In March 2024, eHi launched an exchange offer for its then outstanding $381 million 7.75% notes due November 2024 with a concurrent new notes issue. The company later that month issued $325 million 12% due 2027 notes including $283 million in exchange for $337 million of the old due 2024 notes and $42 million new money.
Management also said it will perform open market repurchases of its offshore notes. On March 27, the company announced that it had bought back around 10.3% of its originally $300 million 7% due 2026 notes. Management said today it also bought back 2% of its originally $325 million 12% due 2027 notes. eHi does not have any bond maturing in 2025.
Management told investors on today’s call that eHi will continue deleverage efforts and adopt more prudent management of its capital expenditures to support debt repayment and bond repurchases.
As Octus detailed in the May 1 report of eHi’s full-year 2024 financial results, which were not publicly available, the company reported a negative equity position of CNY 76 million on its balance sheet.
As of now, there is no shareholder capital injection plan for the purpose of curing the company’s negative assets, sources said citing management. But the company said it will move forward with its U.S. IPO preparation at an appropriate market window.
eHi currently does not have any offshore loans, sources said citing management. There are no debt covenants related to its negative book equity value, nor does the negative asset have any impact on the company’s ability to obtain or roll over its bank loans, sources added.
On today’s call, eHi management said as of the end of 2024, the company’s current bank borrowings stood at CNY 802 million, and current other borrowings stood at CNY 1.8 billion. The total debt maturing within one year was CNY 2.7 billion as of 2024, representing 34% of its total interest-bearing debt.
During 2024, the company signed a total of CNY 1 billion ($138.8 million) of onshore bilateral loans with Bank of Communications, Shanghai Pudong Development Bank and other banks management did not name on the call. eHi reduced its average bank loan cost to 3.6% in 2024 from a 4.3% to 4.9% range previously, sources said citing the call.
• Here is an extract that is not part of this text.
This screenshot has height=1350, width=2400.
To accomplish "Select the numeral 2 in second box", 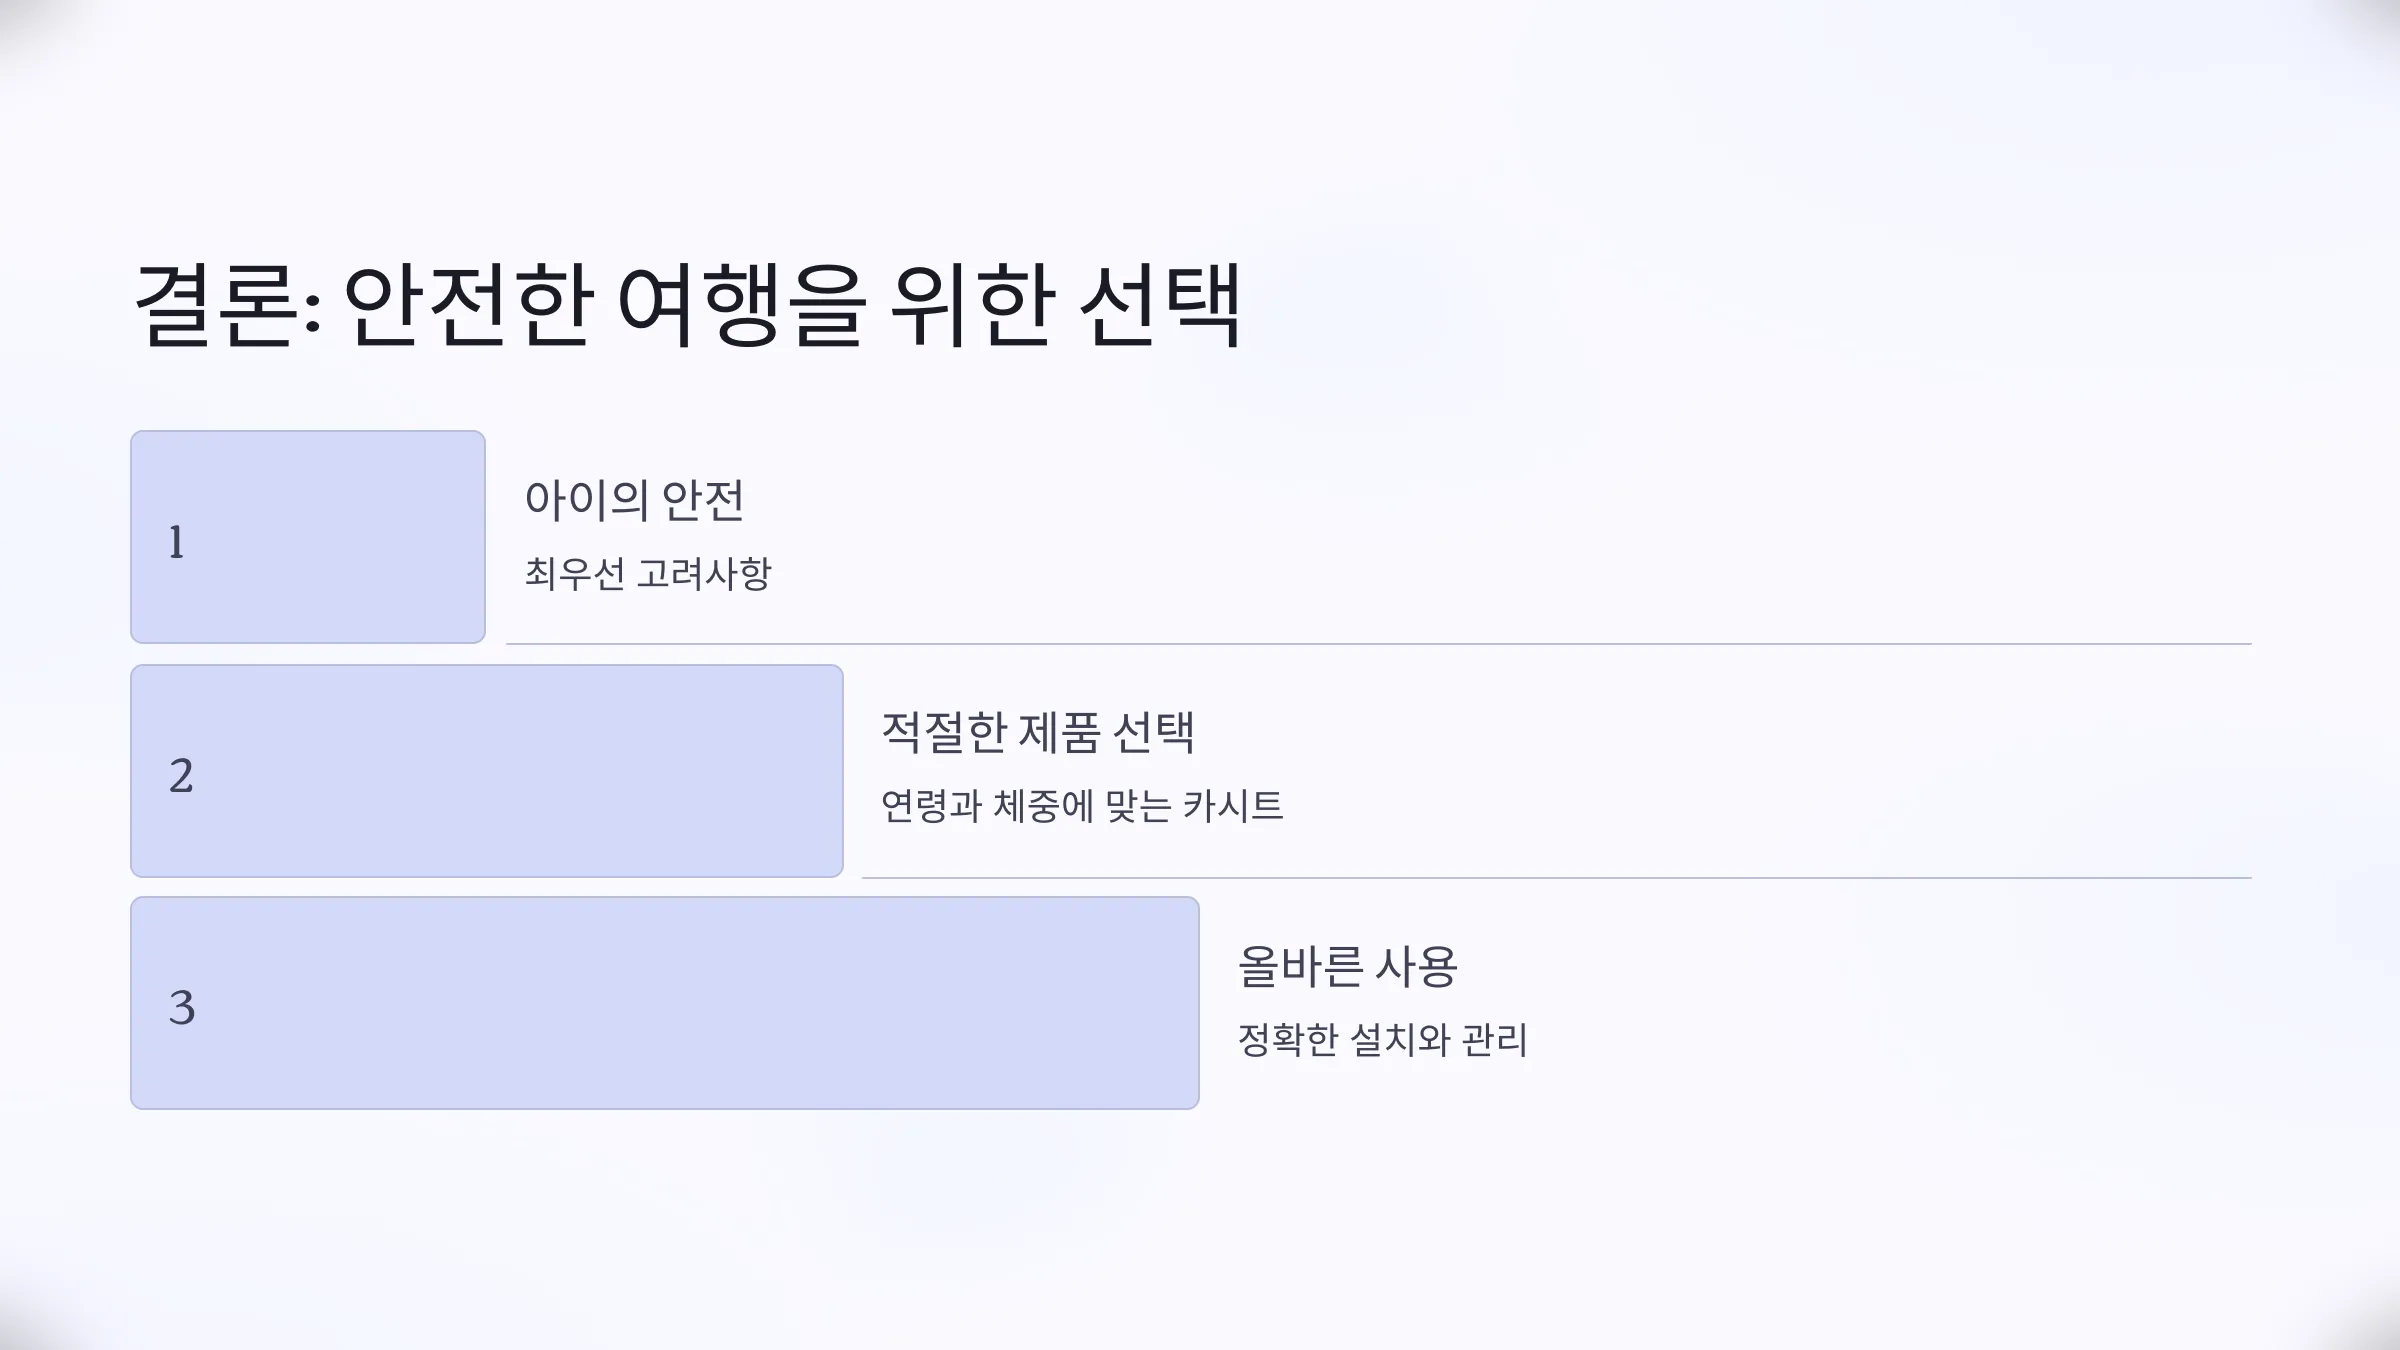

The company had a total of CNY 7 billion credit lines as of the end of 2024, including CNY 1.6 billion of undrawn credit lines, sources said citing management.
Management said that the company’s other borrowings are associated with its car financing lease, and it can either sell the fleet to make repayments or pledge the fleet to raise more secured loans.
As of the fourth quarter of 2024, the company’s total fleet size was around 125,000, of which 70,000 are operating leases and the remaining are self-owned vehicles, the sources said citing the company.
Management said that the overall cost of operating lease is around 6% annually, which is similar to that of the financing lease.
In order to improve its profitability, the company will expand its revenue base with fleet expansion and higher fleet utilization, and aim to decrease its financing cost by negotiating more favorable terms with greater flexibility, said the management.